◆ **Dataset records**:
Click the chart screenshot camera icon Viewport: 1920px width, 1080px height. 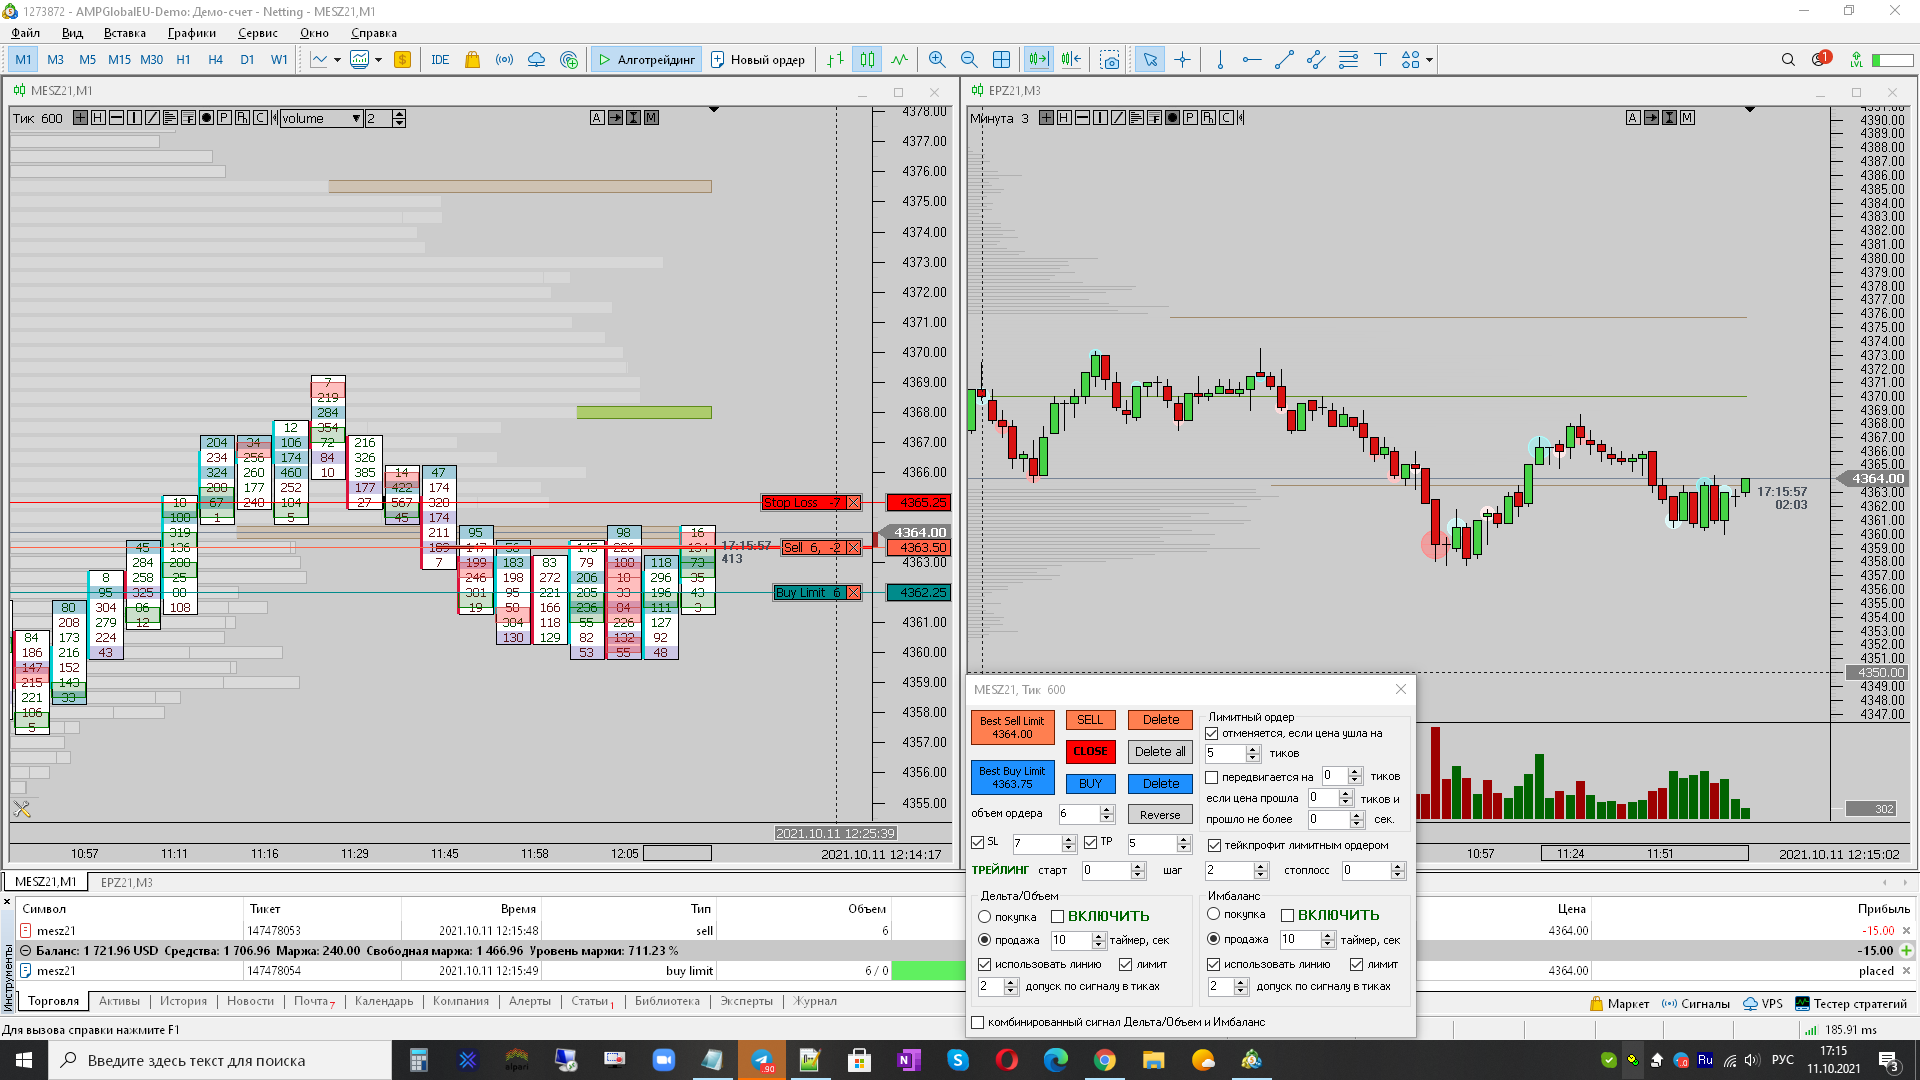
...
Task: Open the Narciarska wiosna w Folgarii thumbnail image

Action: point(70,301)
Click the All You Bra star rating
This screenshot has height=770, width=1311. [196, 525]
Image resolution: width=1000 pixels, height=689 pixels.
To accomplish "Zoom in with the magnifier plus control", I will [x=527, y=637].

◆ **What is needed**: Please reproduce the entries word for word, beginning at the line that contains "Task: Open the" and stopping after the line that contains "This screenshot has".

◆ **The reply**:
Task: Open the Narciarska wiosna w Folgarii thumbnail image

Action: point(70,301)
Click the All You Bra star rating
This screenshot has height=770, width=1311. [196, 525]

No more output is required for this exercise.